Die Tambouren der Jugendmusikschule Frauenfeld eröffnen die Versammlung der Raiffeisenbank. (Bild: Christine Luley)

FRAUENFELD. Die fulminante Darbietung der Show-Tambourengruppe der Jugendmusik Frauenfeld bildet den Auftakt der Generalversammlung der Raiffeisenbank Frauenfeld und gibt einen Vorgeschmack auf das kommende Eidgenössische Tambouren- und Pfeifer Fest.

Marcel Epper, Verwaltungsratspräsident, und Reto Inauen, Vorsitzender der Bankleitung, orientieren über die positiven Ergebnisse des Geschäftsjahres 2013. Dazu beigetragen haben das Wachstum bei den Hypothekar- und den Kundengeldern. Der Jahresgewinn ist um 1,9 Prozent gestiegen (siehe Kasten).

Mehr als 8000 Genossenschafter

Grundlagen für den Erfolg seien hohe Professionalität, umsichtige Risikobewirtschaftung, qualitatives Wachstum und eine stabile Ertragskraft. Dabei stehe der Kunde im Zentrum. Die Raiffeisenbank ist im vergangenen Jahr um 421 Mitglieder gewachsen. Jeder Vierte in Frauenfeld und Umgebung ist Genossenschafter, aktuell sind es 8012 Mitglieder. 564 davon sind an die GV gekommen, weitere 450 haben sich für die Orientierungsversammlung angemeldet. Aus Platzgründen wird der Anlass an zwei Abenden durchgeführt.

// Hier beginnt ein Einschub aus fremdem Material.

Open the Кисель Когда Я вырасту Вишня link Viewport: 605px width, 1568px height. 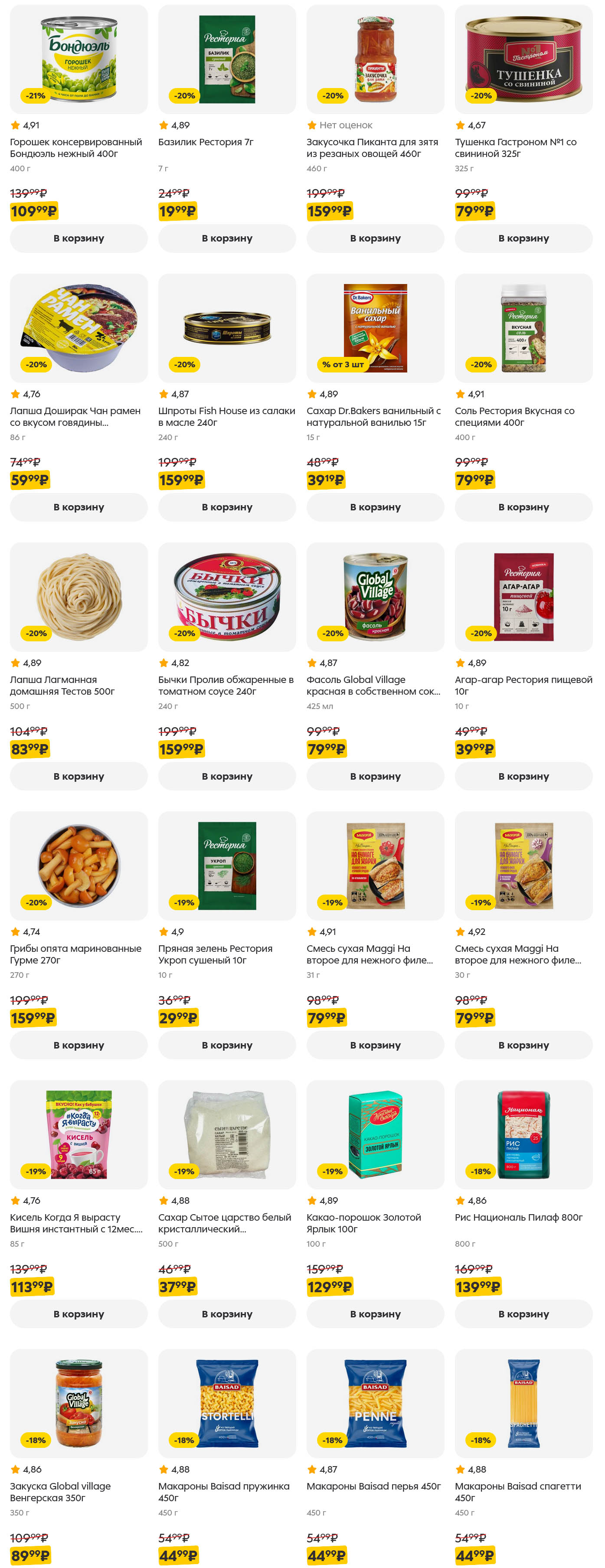(x=76, y=1223)
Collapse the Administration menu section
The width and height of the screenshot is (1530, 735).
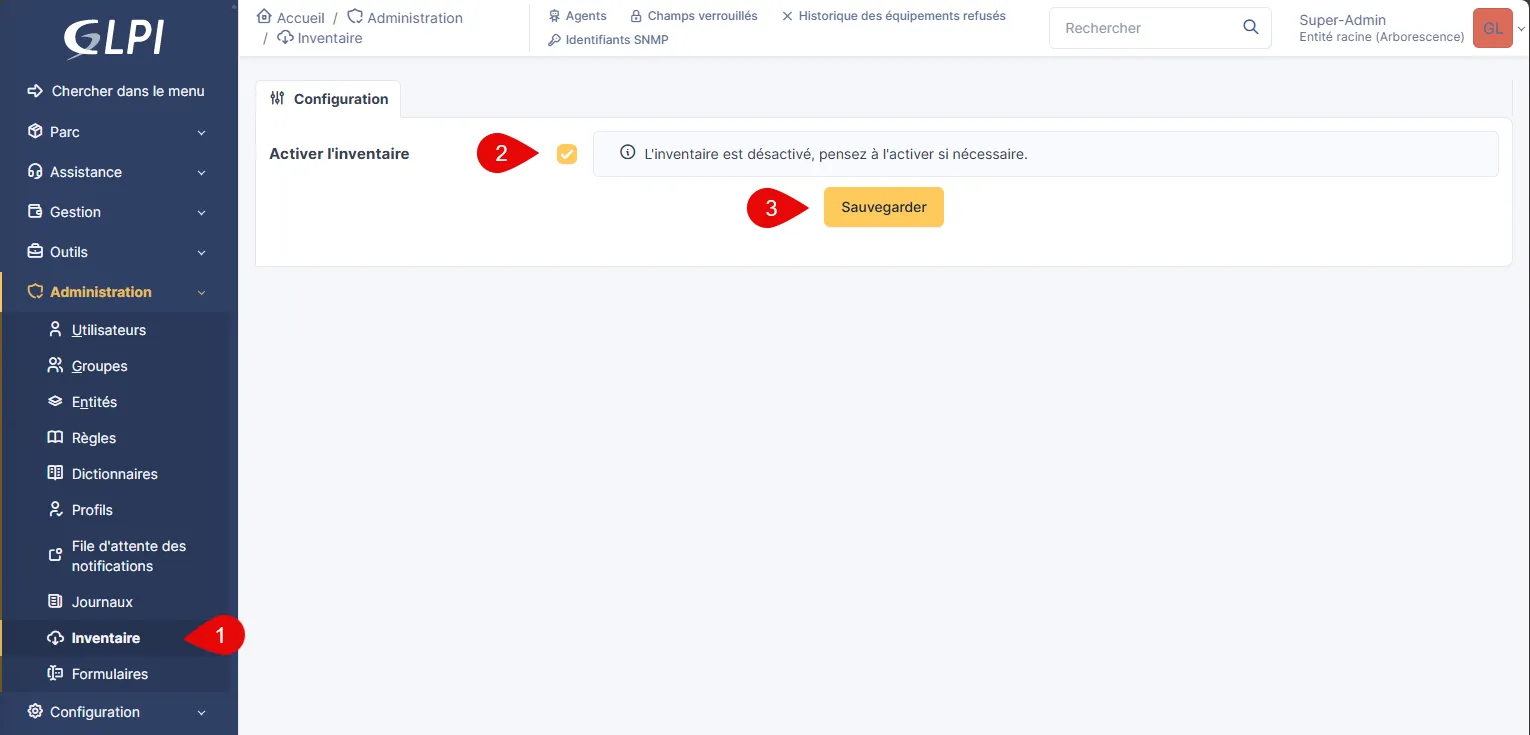[x=117, y=292]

Die Kunden und Kundinnen haben die Wahl, welche Veranstaltung sie besuchen möchten. Das Programm ist inhaltlich an beiden Anlässen identisch. Mitglieder, die ihr Stimmrecht ausüben wollen, besuchen die GV.

Keine Nachschusspflicht mehr

Die Genossenschafter erteilen grünes Licht für eine Teilrevision der Statuten. Damit fällt die Nachschusspflicht weg, wonach jeder Genossenschafter im Bedarfsfall der Bank hätte mit bis zu 8000 Franken unter die Arme greifen müssen. Wortmeldungen dazu gibt's keine. Ausserdem wählen die Mitglieder den Präsidenten Marcel Epper und die Mitglieder Luisa Koch, Robert Lüthi, Reto Altweg und Wolfgang Ackerknecht für weitere vier Jahre in den Verwaltungsrat.

Nach dem geschäftlichen Teil erwartet die Mitglieder ein bodenständiges Nachtessen und Schlagermusik mit Francine Jordi. Nicht nur die Bank, auch die Sängerin setzt auf Nähe zum Publikum. Sie besingt die Liebe, und die macht meist glücklich und froh. Die Menge klatscht und singt mit. Auch die in «Schale» gekleideten Banker lassen sich zum Schunkeln verleiten.